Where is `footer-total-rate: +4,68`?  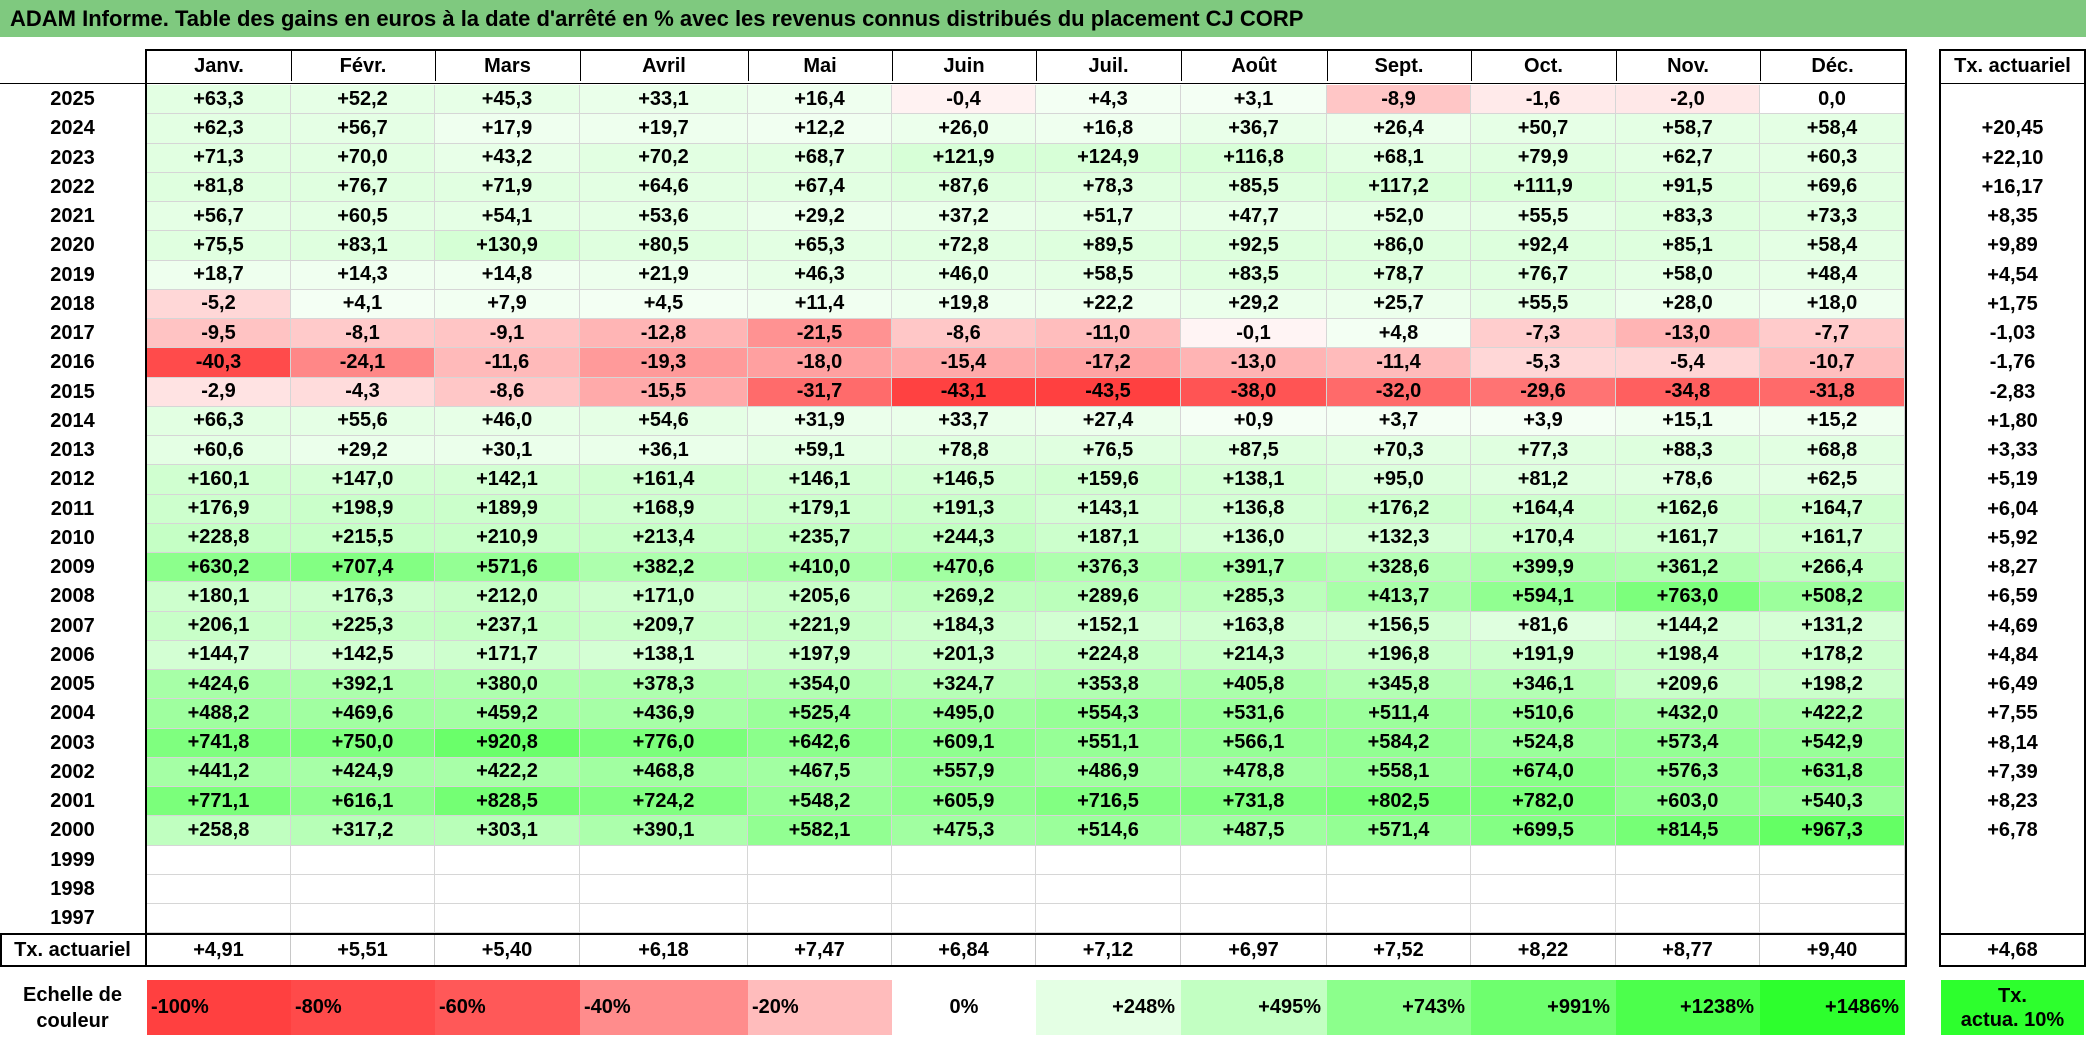
footer-total-rate: +4,68 is located at coordinates (2012, 950).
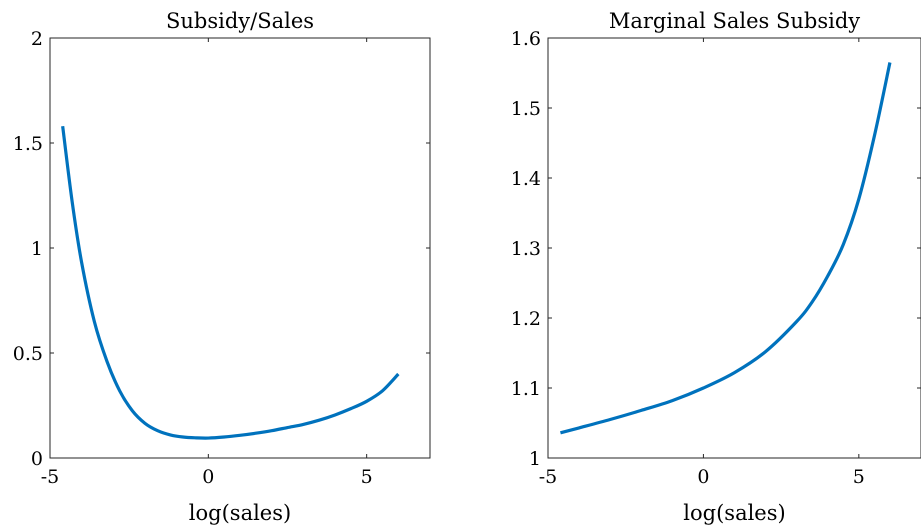 This screenshot has width=921, height=531. I want to click on y-tick-label: 1.4, so click(526, 179).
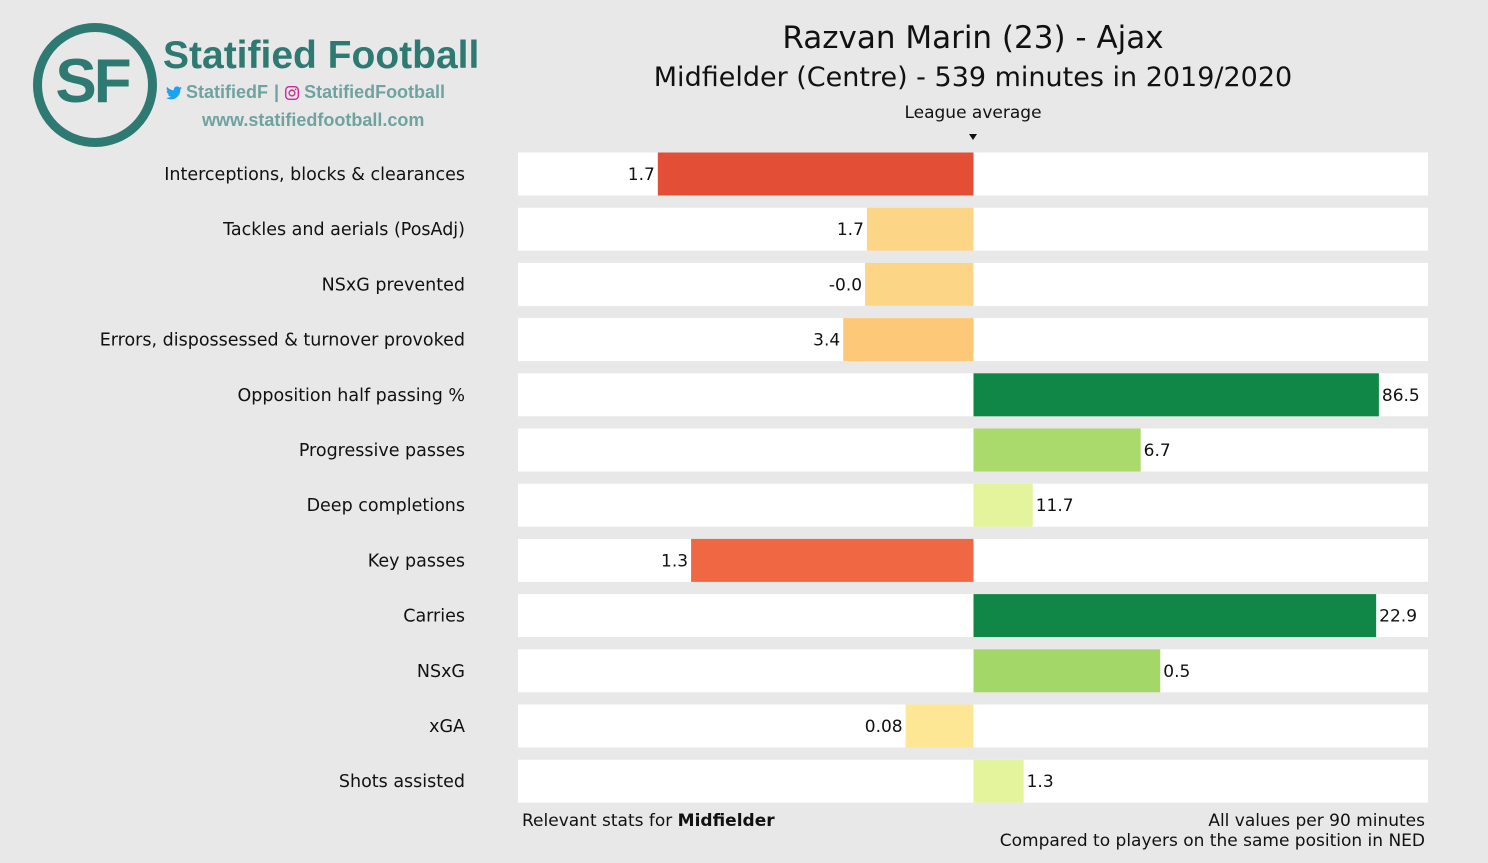  What do you see at coordinates (314, 175) in the screenshot?
I see `category-label: Interceptions, blocks & clearances` at bounding box center [314, 175].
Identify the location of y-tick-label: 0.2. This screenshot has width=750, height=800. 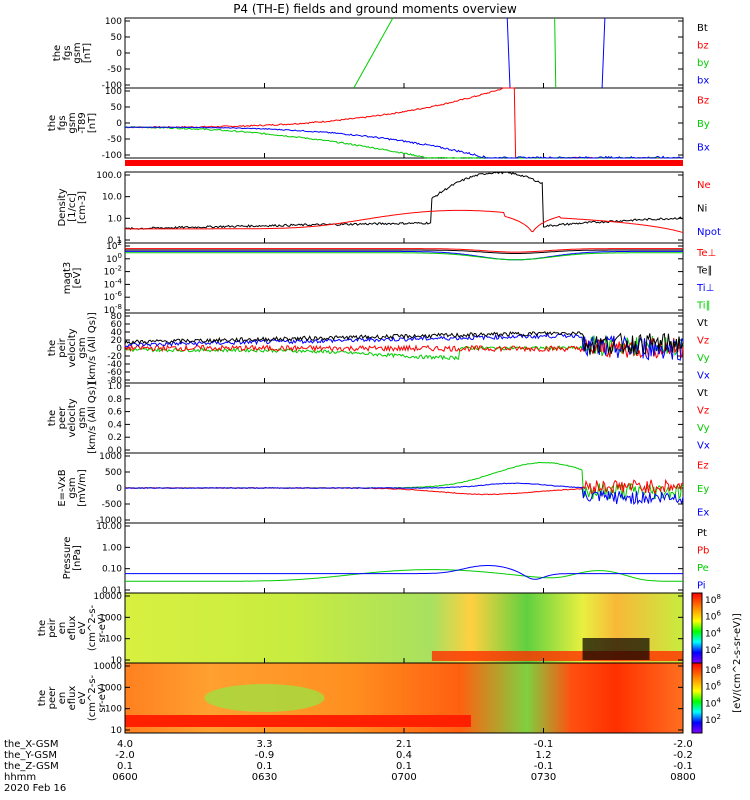
(115, 438).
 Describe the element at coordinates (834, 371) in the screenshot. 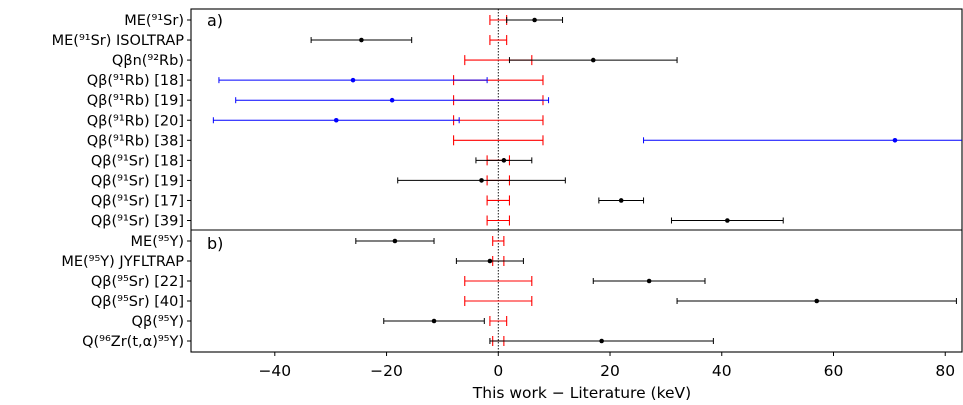

I see `x-tick-label: 60` at that location.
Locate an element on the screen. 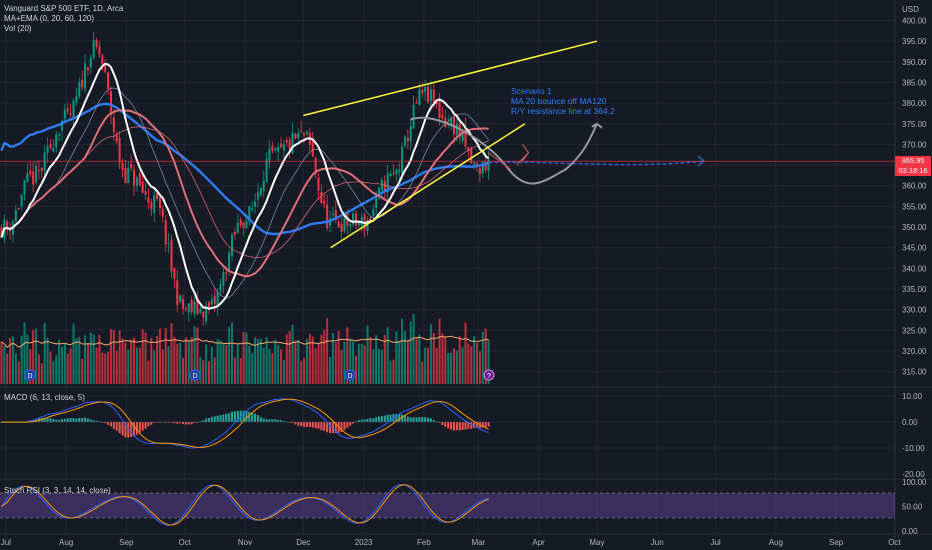 Image resolution: width=932 pixels, height=550 pixels. split-marker: ? is located at coordinates (489, 375).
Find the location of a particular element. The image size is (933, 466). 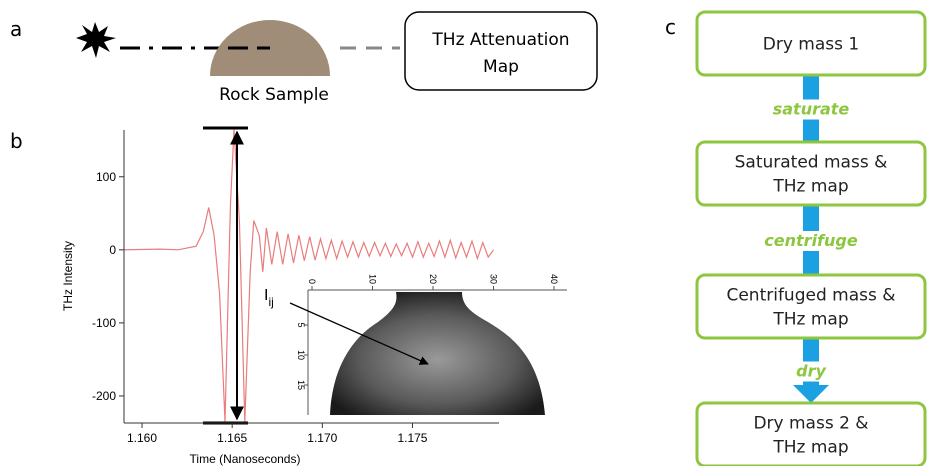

------------------------------------

> YOUR OBJECTIVE
From the start of the items through the line that contains "at that location.", rewrite the lines with "Describe" renamed to "Explain" and everything else unchanged. Leave the pictures out.

> WRITTEN SOLUTION
Where is `footer-total-rate: +4,68`?  
footer-total-rate: +4,68 is located at coordinates (2012, 950).
 This screenshot has width=921, height=531. I want to click on y-tick-label: 1.4, so click(526, 179).
  What do you see at coordinates (314, 175) in the screenshot?
I see `category-label: Interceptions, blocks & clearances` at bounding box center [314, 175].
Identify the location of y-tick-label: 0.2. This screenshot has width=750, height=800. 
(115, 438).
 Explain the element at coordinates (834, 371) in the screenshot. 

I see `x-tick-label: 60` at that location.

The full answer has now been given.